> **Stored data**
**********

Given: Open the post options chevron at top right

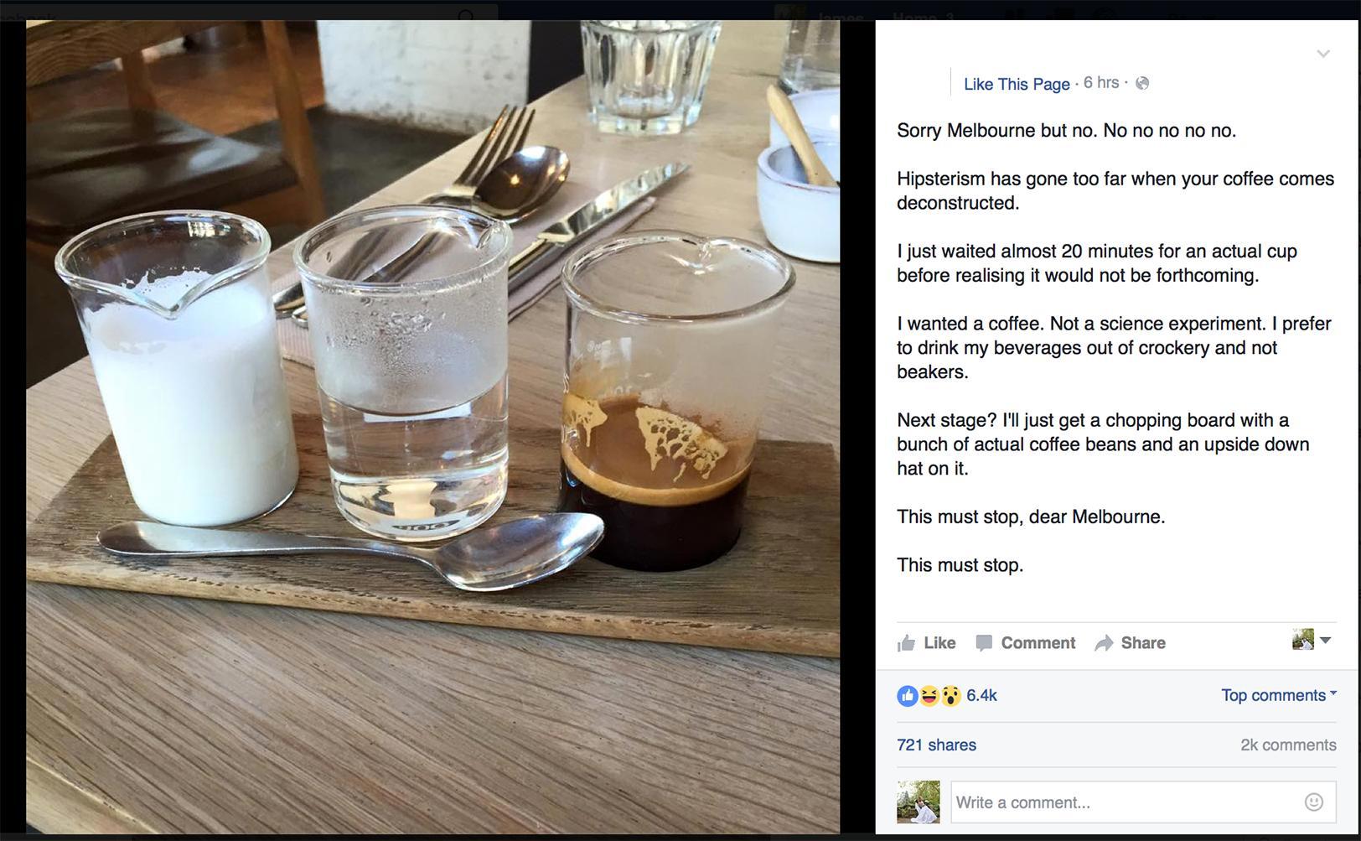Looking at the screenshot, I should click(x=1324, y=53).
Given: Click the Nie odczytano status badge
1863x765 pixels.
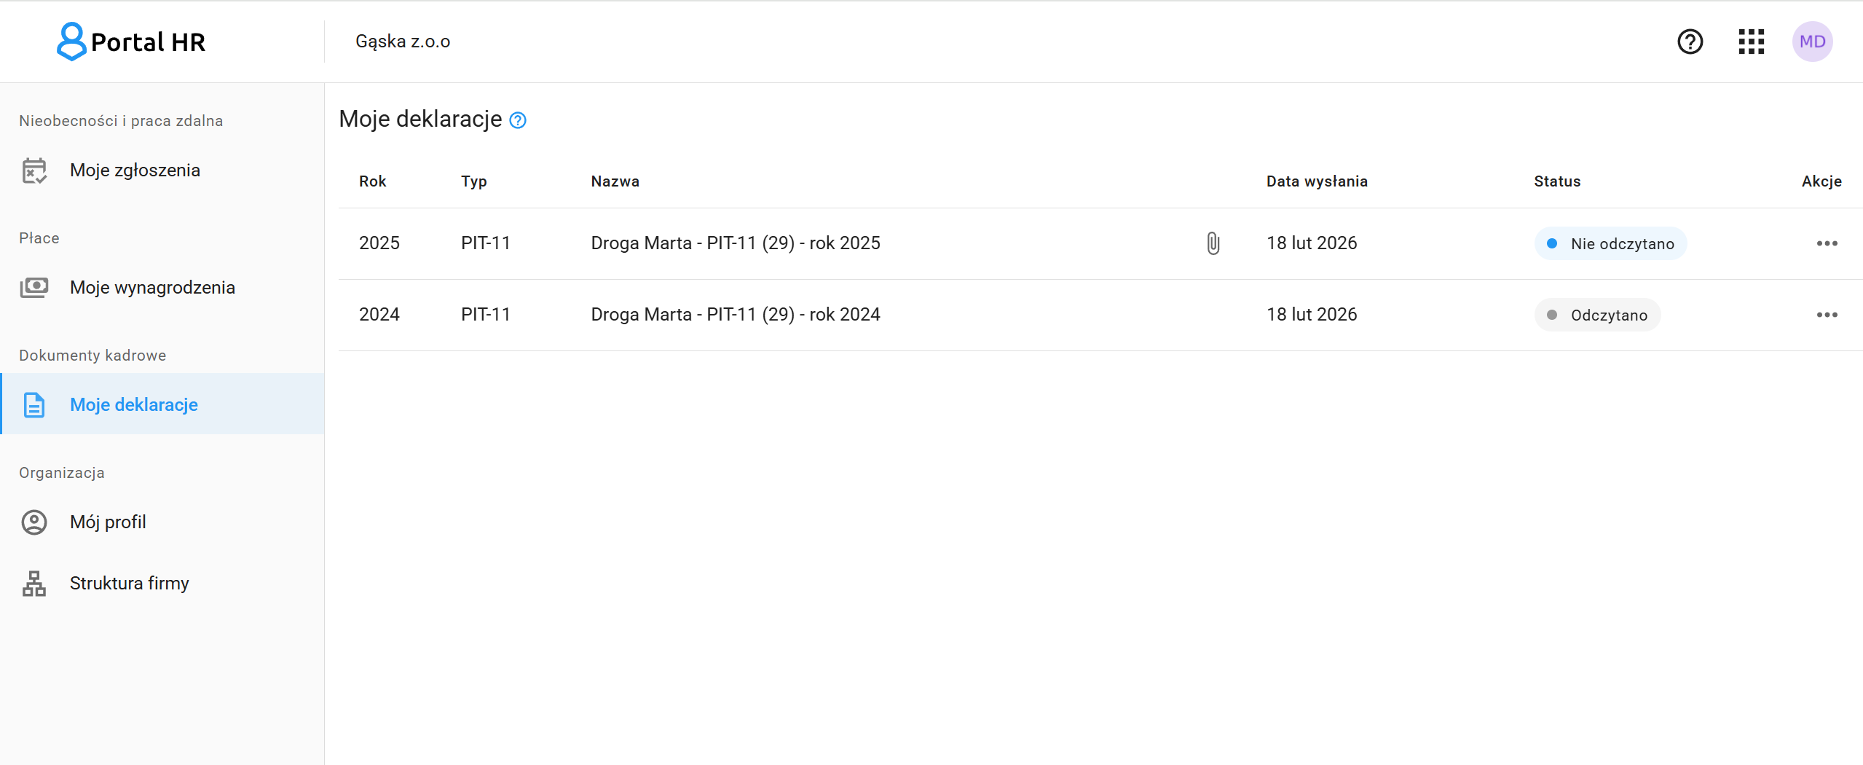Looking at the screenshot, I should [1610, 244].
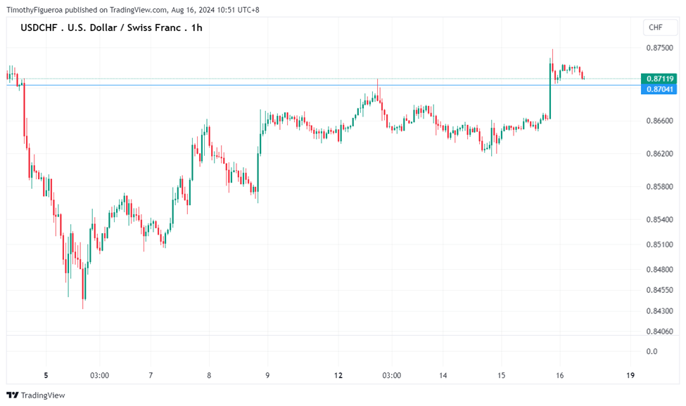Open the CHF currency selector

pyautogui.click(x=655, y=27)
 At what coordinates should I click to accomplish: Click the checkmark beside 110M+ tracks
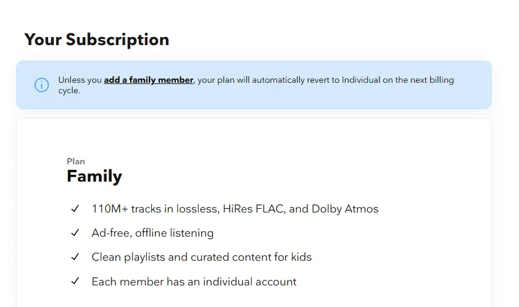(x=75, y=209)
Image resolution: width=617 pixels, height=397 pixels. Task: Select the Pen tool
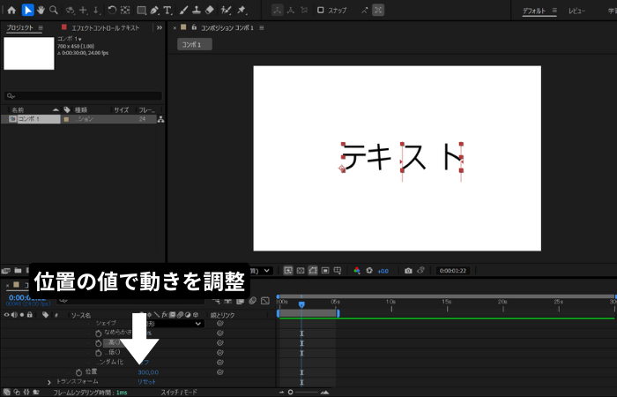(154, 11)
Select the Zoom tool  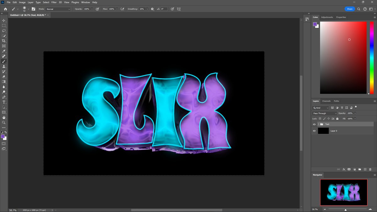4,122
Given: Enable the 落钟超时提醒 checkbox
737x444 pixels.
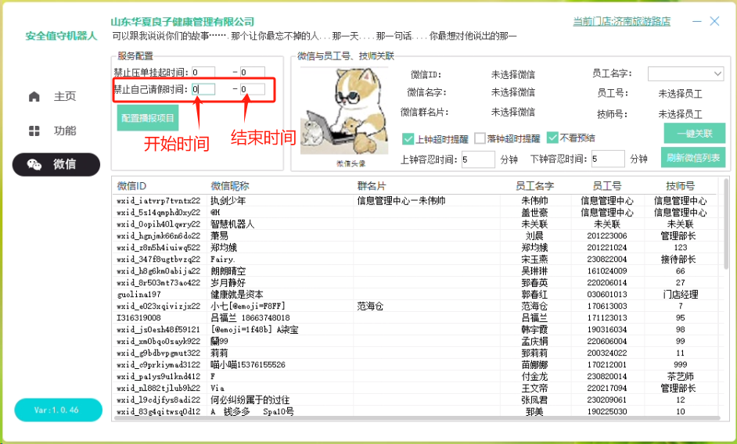Looking at the screenshot, I should point(480,138).
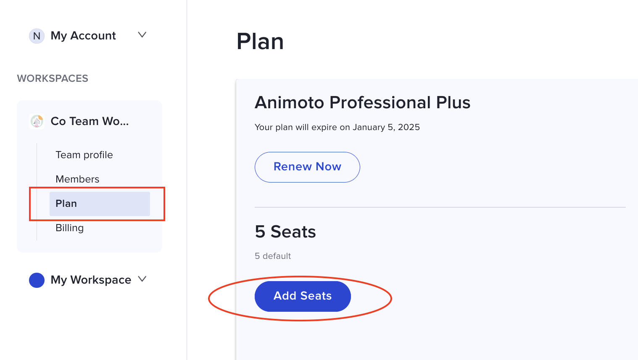Expand the My Workspace chevron
This screenshot has width=638, height=360.
pos(142,279)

**********

> **Task requirements**
Would you please write out exactly the lines between the line containing "Given: Enable the 落钟超时提醒 checkbox" and the last line of the listing above, inclusive, without pictures?

> **Reply**
Given: Enable the 落钟超时提醒 checkbox
737x444 pixels.
Looking at the screenshot, I should point(480,138).
Expand the My Workspace chevron
This screenshot has width=638, height=360.
pos(142,279)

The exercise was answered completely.